Visit the imprisoned – ransom the captive

  • One of the wonderful parts of being in a merciful community is that our fellow community members are able to see things in us that we might not see in ourselves. … gifts, talents… They see our faults too. We help each other stay on the right path when we can. And even in our imperfection, our own brokenness, we can help others heal. Together, and with the grace of God, we are lifted up, let out, set free. – Kerry Weber
  • The Spirit of the Lord is upon me, because he has anointed me to preach good news to the poor. He has sent me to proclaim release to the captives and recovering of sight to the blind, to set at liberty those who are oppressed. Luke 4:18
  • Treat a caregiver to a break, whether by babysitting, or sitting with someone’s elderly parent. Volunteer with prison ministry. Look for groups that assist families of prisoners. – B

Bury the dead

  • I have seen the birth of such life in young women who came to the fountain of mercy after suffering from abortion and in young men who came seeking healing after being wounded in the darkness of pornography and addiction. … Yes, it is painful to be at Calvary, yet because there I meet Jesus, the one who is the life and Resurrection, even when I’m there to bury the dead or walk with those who are spiritually dead, I stand there with hope, to carry hope, and to pass on hope. – Mother Olga Yaqob
  • You matter. When everything boils down, that is what this work of mercy—burying the dead—is all about.
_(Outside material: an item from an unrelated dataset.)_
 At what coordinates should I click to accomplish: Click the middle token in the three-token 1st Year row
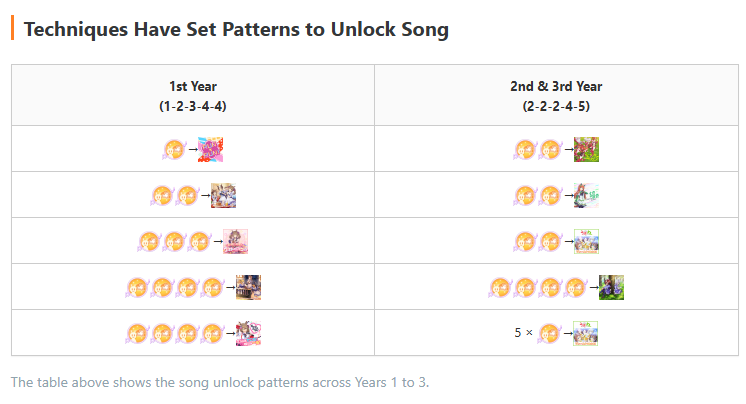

Looking closely, we see that this work of mercy actually hits home in the most intimate place of our hearts: our deep thirst to know that even our greatest vulnerability—death—doesn’t take away the meaning and purpose of our bodies. Rather, in death, our bodies separated from our souls in the ultimate poverty and powerlessness, await Someone who will come and bring this body back to life. In burying someone we are saying: “You are worth reverencing. You are sacred. And you belong to Christ.” With this act, we surrender to the earthshaking reality of the truth of ourselves, body and soul, and the mad love God has for us. – Sr. Marie Veritas, SV

I’ll close with this quote from Fr. Larry Richards: “Now you might be thinking, ‘OK, OK, I should start to do something.’ But thoughts and good intentions are not enough—you need to turn these thoughts into reality. So what are you going to do? [..]. Let God use you and start to change the world!”